PROVIDED ENTRIES
=-=-=

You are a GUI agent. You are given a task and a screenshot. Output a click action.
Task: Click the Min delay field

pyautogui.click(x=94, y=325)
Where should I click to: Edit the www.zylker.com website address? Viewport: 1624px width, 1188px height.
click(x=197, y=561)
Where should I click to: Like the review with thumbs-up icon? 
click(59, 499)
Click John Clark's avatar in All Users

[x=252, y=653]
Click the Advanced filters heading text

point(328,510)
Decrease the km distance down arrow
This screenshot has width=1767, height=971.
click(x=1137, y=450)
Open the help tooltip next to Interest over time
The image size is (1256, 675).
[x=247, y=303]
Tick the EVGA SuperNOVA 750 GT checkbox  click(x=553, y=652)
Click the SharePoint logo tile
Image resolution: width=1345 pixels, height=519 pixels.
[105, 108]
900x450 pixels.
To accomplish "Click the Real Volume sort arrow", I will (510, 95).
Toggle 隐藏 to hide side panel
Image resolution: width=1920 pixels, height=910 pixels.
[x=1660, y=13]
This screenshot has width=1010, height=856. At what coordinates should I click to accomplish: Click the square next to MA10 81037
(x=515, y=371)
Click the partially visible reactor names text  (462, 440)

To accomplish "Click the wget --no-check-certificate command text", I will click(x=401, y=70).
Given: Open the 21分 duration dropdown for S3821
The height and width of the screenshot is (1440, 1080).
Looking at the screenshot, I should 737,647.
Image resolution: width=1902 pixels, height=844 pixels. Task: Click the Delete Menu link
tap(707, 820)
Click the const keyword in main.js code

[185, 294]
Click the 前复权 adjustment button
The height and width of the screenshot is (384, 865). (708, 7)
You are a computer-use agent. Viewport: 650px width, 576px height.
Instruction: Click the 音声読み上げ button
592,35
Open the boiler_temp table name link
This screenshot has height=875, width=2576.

=-=-=

Word for word, restate the line with "Open the boiler_temp table name link" and all remaining lines of the material, stopping only at the final line.

EXERCISE ANSWER
Open the boiler_temp table name link
This screenshot has height=875, width=2576.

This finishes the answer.